Maurice has fun with these, getting creative and dreaming up functional treats like a banana bread French toast with banana caramel that he made for the Women’s post-training snack or a high-carb banana muesli bread he created during the World Cup, when he was in France feeding the squad.
The culture here is unreal. Everybody gets on and everybody immensely appreciates the food too.”
If the rugby teams’ successes are shared together, so too are the losses. “It cuts us as much as the players across all teams, and you can feel it. You know everyone, you work with them, you know the effort they’re putting in, you know what they’ve gone through to get ready and the challenges and the difficulties and it hurts sometimes. But that’s the whole bond that we have in here.

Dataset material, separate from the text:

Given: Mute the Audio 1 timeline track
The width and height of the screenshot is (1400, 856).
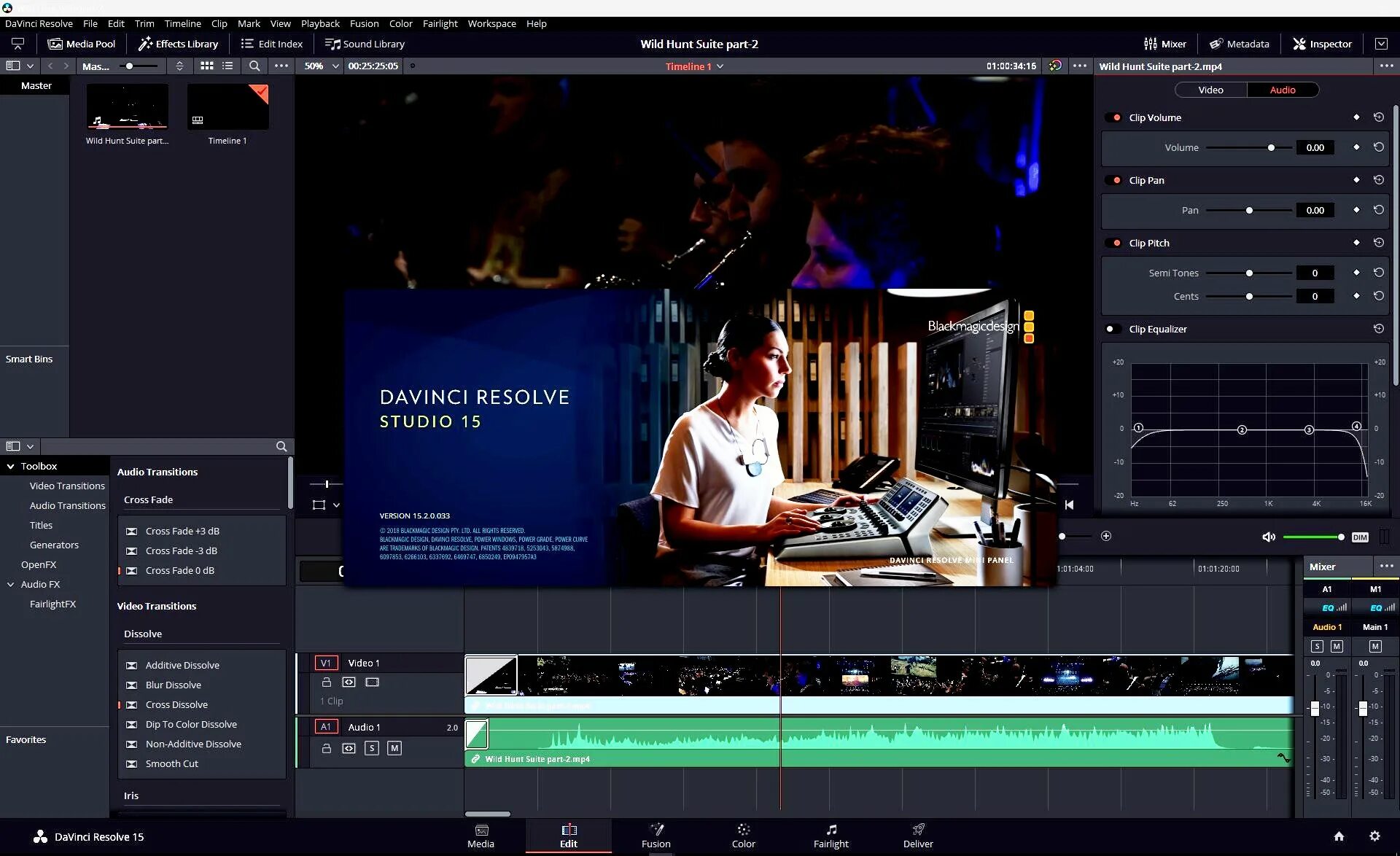Looking at the screenshot, I should pos(394,748).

“I hope the food we’re producing is helping the players to reach where they need to be, the heights they need to get to, keeping the creativity and fun in line with the nutrition they require.”
Maurice believes the IRFU’s Performance Kitchen is only getting started, too. “I think we have the potential to continue developing the food offering aligned with the performance nutrition, and I see exciting times ahead.”
Wondering what’s on the menu? Maurice’s Instagram account often shares the squads’ meals at @TheNoWasteChef.
- Thai style pork dumplings with tomato, soy, chilli, and cumin sauce, topped with scallions and black sesame. A balanced (carbohydrate/protein) post-training snack that was very popular.
- Spicy miso and beef ramen with shoyu egg, nori, and fresh raw leeks. A great dish to aid recovery.
- Kansas-style barbecue 16-hour slow-cooked pork shoulder, paired with reduced-fat mac and cheese made with Parmesan, and topped with purple slaw. A nice and light snack, and a fun way to get the carbs in before a big day’s training.
- A pre-fuel, high carb morning snack for the women’s 15’s - banana-bread French toast, honey caramel bananas with a little cinnamon. An enjoyable way to get fuelled up for those big intensity training days.
- Focaccia pizza, a popular high carb snack for the Sevens squads this week. A really light and fluffy focaccia topped with crushed San Marzano tomatoes, extra virgin olive oil, basil, and black olives. Served with a basil and roasted garlic yogurt.
- A post-training snack that went down a treat with the team: beef kofta in a turmeric pita pocket, with hummus, chilli and tomatoes, and a pickled red onion and herb salad.